Clinical Utility of 4C Mortality Scores among Japanese COVID-19 Patients: A Multicenter Study
Round 1
Reviewer 1 Report
The article discusses the clinical utility of the 4C mortality score in comparison with other scores among Japanese COVID-19 patients in a multicenter study. The article is well-structured. The Abstract and Introduction are clear and relevant for the field. However, some improvements need to be made in the Methodology, Results and Discussion sections. Some observations that the authors can consider are:
- The number of patients included is relatively small, with only 206 patients for a two- center study. Authors should be more specific and use phrases like “in our cohort” instead of “in COVID-19 Japanese patients” to avoid generalization.
- The authors included a very heterogeneous population, and it is not clearly stated how many patients were admitted to a COVID-19 clinic and how many required ICU admission.
- Of the 206 patients, only 74 required the use of respiratory support. So, the majority of the cases were mild?
- The mortality rate is low. From only 21 patients, how many variables did the authors enter into the multivariate models?
- A multivariate Cox regression analysis of factors contributing to the hospitalization of patients with COVID-19 was performed. Where are the results exhibited?
- The authors state that the 4C mortality score is superior. However, from the ROC curves, 4C does not seem better than SOFA, A-DROP, or CURB-65. How do authors comment on that?
Author Response
Please see the attachment.
Author Response File: Author Response.docx
Reviewer 2 Report
Introduction:
- Authors have to explain the "rationale" of this study. Why it is important to validate the "4C mortality score" in the Japanese population.
Methodology:
- The authors indicate that the study was conducted between March 1th, 2020 and June 30th, (15 months). According to the authors, the recruitment of patients was consecutive if they met the inclusion criteria. However, authors only included 206 patients. It´s surprising that only 206 patients with severe COVID were admitted in two large Japanese hospitals during COVD-19 pandemic. The authors should confirm these data and explain them correctly, to avoid doubts about "selection bias", since it was a retrospective study and the number of patients included seems low.
- Author have to explain when the general data of patients were collected, and when the patients were stratified in the different scores: first day of hospital admission or days after. If the time of data collection was different, explain the criteria used.

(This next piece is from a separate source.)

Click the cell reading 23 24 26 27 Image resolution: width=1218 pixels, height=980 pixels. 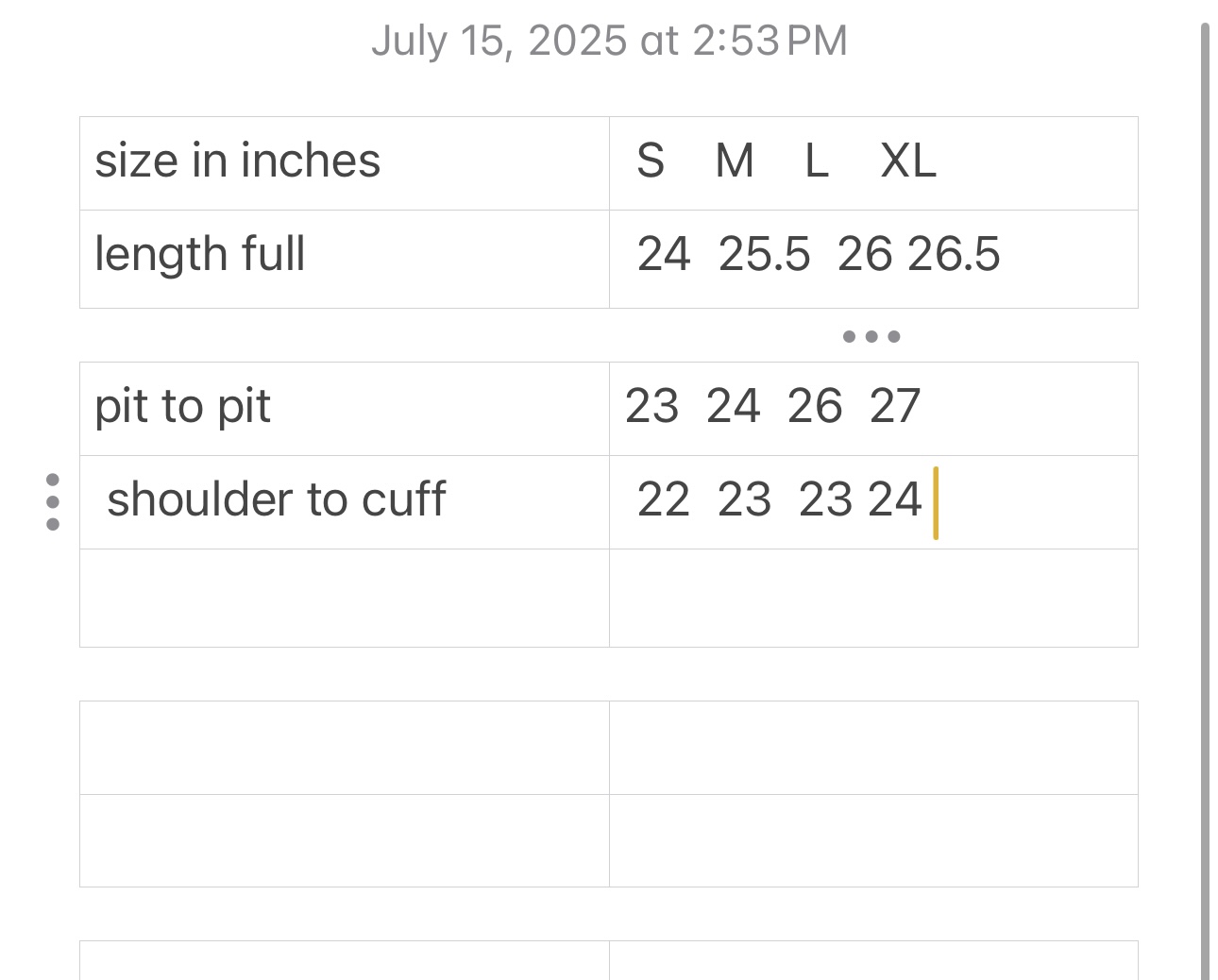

- Regarding the length of hospitalization, authors have to explain whether the duration of hospitalization was only directly related to COVID-19, or if in some cases was related to other comorbidities. If so, how can it influence in the results?
- Regarding mortality, explain if there were cases of mortality related to patient comorbidities, palliative sedation or any other cause, not related directly with COVID
- An important point is the influence of COVID therapies on the outcome of patients, taking into account that the study period was 15 months. During this period, some COVID treatments improved the evolution of the patients. In the article, no reference is made to therapies used, only to the use of mechanical ventilation. In addition, it is likely that some of the patients included in 2021 would have received a vaccine against COVID-19 that prevents against serious disease.
- In summary, previously to the article acceptance, authors have to clarify the mentioned points, explaining that any of them had an impact on the study conclusions. If yes, please include in the study limitations section.
Author Response
Please see the attachment.
Author Response File: Author Response.docx
Reviewer 3 Report
The paper presented is timely topic and well written. Tha statistical analysis is appropriate and the results clear presented.
here my more specific comment:
-Please determine the net reclassification improvement of the analysed score comparing the q-SOFA, sofa, curb-65.
-The CURB-65 is a score which has been developed for the assessment of patients needing hospitalization for pneumonia
-Please revise English language
Author Response
Please see the attachment.
Author Response File: Author Response.docx
Round 2
Reviewer 1 Report
The paper is accetpable for publication
Author Response
Point #1:
The paper is accetpable for publication
Response #1:
We would like to thank you for your careful review of the manuscript, constructive comments, and acceptance to publish at Journal of Clinical Medicine.